Folha de S. Paulo


Cartórios de São Paulo guardam registros da escravidão

O livro empoeirado e com sinais visíveis de ácaro registra o negócio formalizado pelo senhor José (o sobrenome é ilegível) num longínquo 23 de outubro: a compra da escrava crioula Benta, uma adolescente de 14 anos. Valor: um conto e seiscentos mil réis —aproximadamente R$ 1.750.

No mesmo tomo, há mais registros da escravidão na cidade de São Paulo no ano de 1875: uma relação de escravos —cerca de 300— de uma fazenda no Paraná trazidos para a cidade, cartas de alforria e documentos que mostram até a permuta de escravos por animais.

Uma rica documentação sobre a escravidão em São Paulo está dispersa, sem a necessária análise e preservação, no cartório do Primeiro Tabelião de Notas, pioneiro na cidade. O material se encontra num cofre, misturado a outros documentos como escrituras de casas e fazendas na incipiente cidade.

Marlene Bergamo/Folhapress
Documentos arquivados no Primeiro Tabelião de Notas, em São Paulo
Documentos arquivados no Primeiro Tabelião de Notas, em São Paulo

Pesquisadores do período criticam o fato de esses registros, essenciais para entender o cotidiano da escravidão urbana, permanecerem sob o poder de tabeliães, que exercem um serviço público, mas de caráter privado.

"Não faz o menor sentido uma documentação tão valiosa como essa ficar num cartório. É sintomático que São Paulo, que sempre escondeu a escravidão, mantenha esses documentos escondidos", disse a historiadora Maria Helena P. T. Machado, professora titular do departamento de história da USP e especialista em escravidão.

Por ser o último país do Ocidente a abolir a escravidão, em 1888, pululam nos cartórios do país registros como os de compra e venda de escravos e cartas de alforria.

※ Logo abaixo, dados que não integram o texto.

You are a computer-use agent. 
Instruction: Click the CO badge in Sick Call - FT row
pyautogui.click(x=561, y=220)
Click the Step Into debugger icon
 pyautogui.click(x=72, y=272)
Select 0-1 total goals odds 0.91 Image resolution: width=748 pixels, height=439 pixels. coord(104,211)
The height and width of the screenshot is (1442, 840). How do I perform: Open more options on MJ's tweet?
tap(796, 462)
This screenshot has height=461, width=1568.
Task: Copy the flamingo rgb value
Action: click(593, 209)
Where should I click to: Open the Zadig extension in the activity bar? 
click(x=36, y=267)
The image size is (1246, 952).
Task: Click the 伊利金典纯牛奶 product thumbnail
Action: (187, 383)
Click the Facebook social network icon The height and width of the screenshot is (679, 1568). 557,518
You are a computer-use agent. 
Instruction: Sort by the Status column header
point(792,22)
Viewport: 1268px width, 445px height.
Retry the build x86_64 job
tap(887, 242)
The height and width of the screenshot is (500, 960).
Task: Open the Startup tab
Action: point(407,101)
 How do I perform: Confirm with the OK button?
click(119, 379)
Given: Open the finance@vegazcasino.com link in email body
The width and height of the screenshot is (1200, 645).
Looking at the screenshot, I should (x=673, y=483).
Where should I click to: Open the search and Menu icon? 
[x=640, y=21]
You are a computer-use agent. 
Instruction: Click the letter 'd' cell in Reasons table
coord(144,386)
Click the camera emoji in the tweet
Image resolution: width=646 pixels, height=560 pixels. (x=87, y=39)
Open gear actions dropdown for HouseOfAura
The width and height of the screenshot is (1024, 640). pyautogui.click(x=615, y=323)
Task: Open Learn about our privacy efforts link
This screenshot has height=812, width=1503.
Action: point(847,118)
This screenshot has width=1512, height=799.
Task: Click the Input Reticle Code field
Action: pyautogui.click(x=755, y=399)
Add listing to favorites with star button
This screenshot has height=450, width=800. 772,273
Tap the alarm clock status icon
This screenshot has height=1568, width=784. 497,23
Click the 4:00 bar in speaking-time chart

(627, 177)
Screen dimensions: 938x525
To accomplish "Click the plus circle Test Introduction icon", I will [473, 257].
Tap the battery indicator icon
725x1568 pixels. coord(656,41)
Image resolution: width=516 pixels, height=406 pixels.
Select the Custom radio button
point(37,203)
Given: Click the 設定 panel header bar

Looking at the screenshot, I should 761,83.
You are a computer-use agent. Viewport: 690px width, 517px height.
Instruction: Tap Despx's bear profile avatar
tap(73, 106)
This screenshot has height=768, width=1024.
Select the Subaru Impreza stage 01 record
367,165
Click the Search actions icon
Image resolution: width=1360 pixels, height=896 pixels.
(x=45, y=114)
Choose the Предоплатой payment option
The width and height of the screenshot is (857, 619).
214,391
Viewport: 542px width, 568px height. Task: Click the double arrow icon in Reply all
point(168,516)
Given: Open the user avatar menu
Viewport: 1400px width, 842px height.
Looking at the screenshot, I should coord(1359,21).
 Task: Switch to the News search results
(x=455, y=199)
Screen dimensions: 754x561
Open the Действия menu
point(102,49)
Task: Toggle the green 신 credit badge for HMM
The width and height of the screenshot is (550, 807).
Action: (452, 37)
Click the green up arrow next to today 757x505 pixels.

Alguns já destinaram esse acervo para fichamento e estudo, caso do Segundo Tabelião da capital, que enviou para o Arquivo Público do Estado de São Paulo toda a documentação relativa ao período que vai de 1742 a 1937.

No Primeiro Tabelião de Notas constam registros a partir de 1740. Todos estão no cartório, no bairro de Santa Cecília, e podem ser consultados. Mas não há preservação adequada para documentos tão antigos e faltam também funcionários com expertise para decifrar textos arcaicos, de difícil compreensão.

Marlene Bergamo/Folhapress
"(...) pelo vendedor me foi dito, perante as testemunhas abaixo nomeadas e assignadas, que o senhor é possuidor de uma escrava de nome Benta, de quatorze anos de idade, natural do Brasil, que é possuidor e desembargada a cuja escrava vende a (...) pelo preço de um conto e seiscentos mil reis, que receberam em moeda corrente deste Império (...)"

No Terceiro Tabelião de Notas, criado seis anos antes da abolição da escravatura, também constam, ainda que em menor número, páginas com registros do período.

A polêmica é quanto à obrigatoriedade de enviar os papéis aos arquivos para serem estudados e preservados.

A Lei de Arquivos diz que a administração da documentação cabe às instituições arquivísticas do Estado. Já a legislação que regulamenta a atividade cartorial nada prevê sobre a destinação desses registros históricos. É o argumento do tabelião Aldo Neves Filho para manter o material no Primeiro Cartório.

"Os arquivos públicos não têm condições de manter todos esses registros", diz Ubiratan Guimarães, presidente do Colégio Notarial do Brasil.

Ele afirma que, para um cartório doar parte do acervo a um arquivo, é necessário uma autorização judicial.